* _Records for processing_
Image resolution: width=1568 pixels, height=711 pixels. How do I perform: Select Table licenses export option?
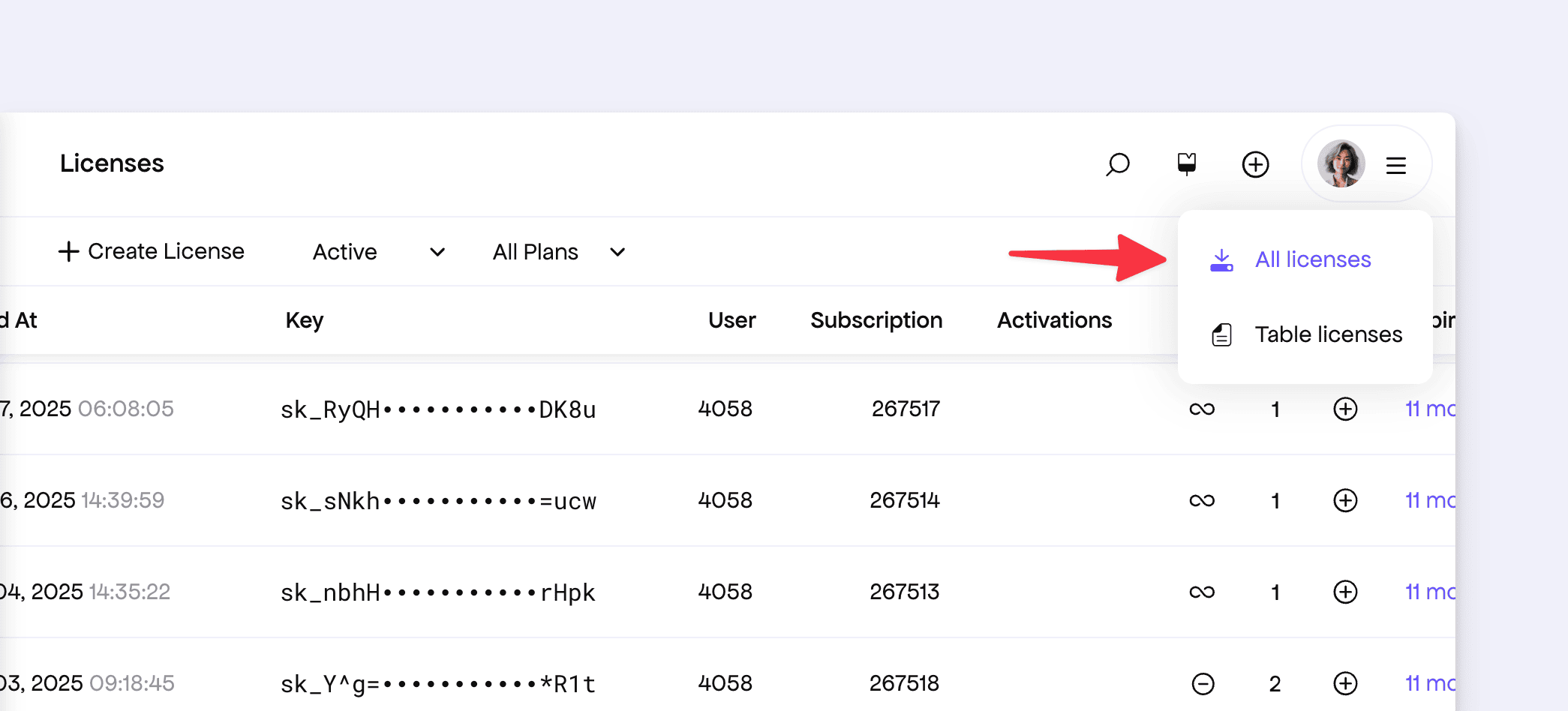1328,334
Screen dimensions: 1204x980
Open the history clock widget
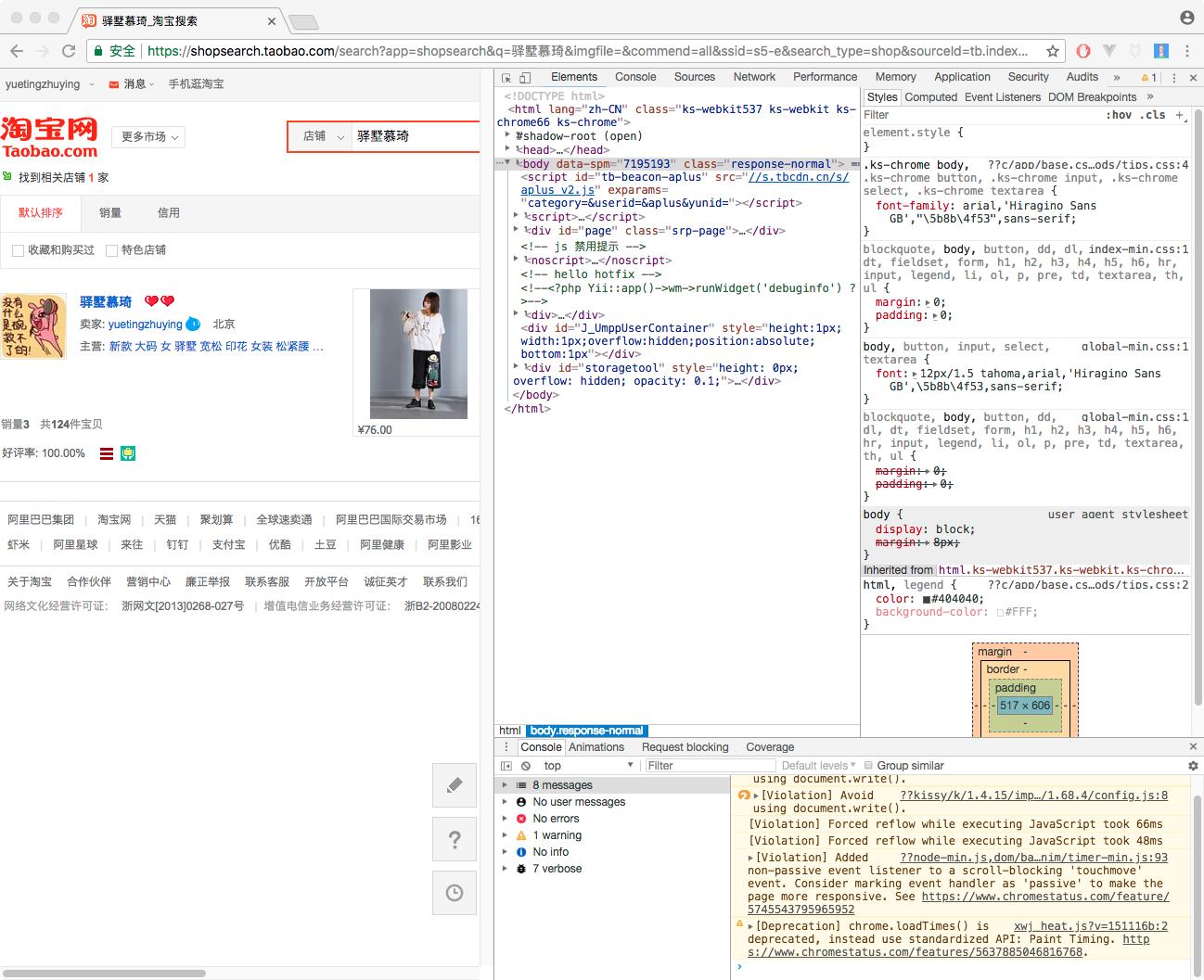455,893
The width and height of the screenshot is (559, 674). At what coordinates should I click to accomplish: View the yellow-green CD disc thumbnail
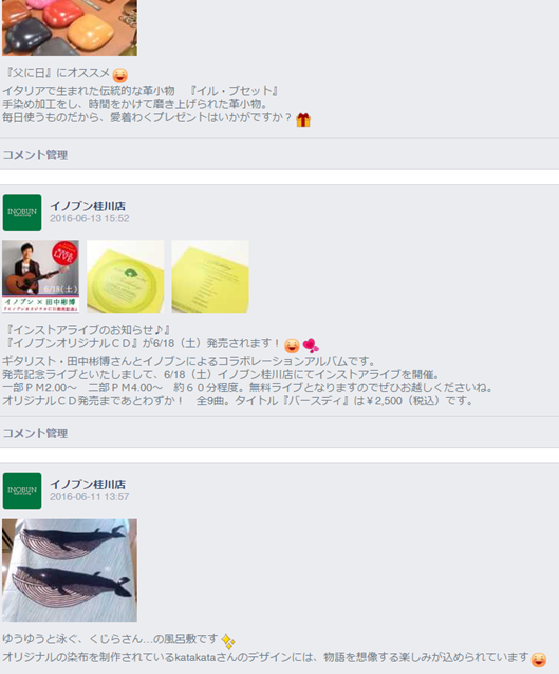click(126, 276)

* _Task directions_
Both the line containing "Open the history clock widget" and the last line of the listing above belong in the copy, along with every line between them; retype them exactly and omit the pictures.

* _Completed exercise_
Open the history clock widget
455,893
The width and height of the screenshot is (559, 674). At what coordinates should I click to accomplish: View the yellow-green CD disc thumbnail
click(126, 276)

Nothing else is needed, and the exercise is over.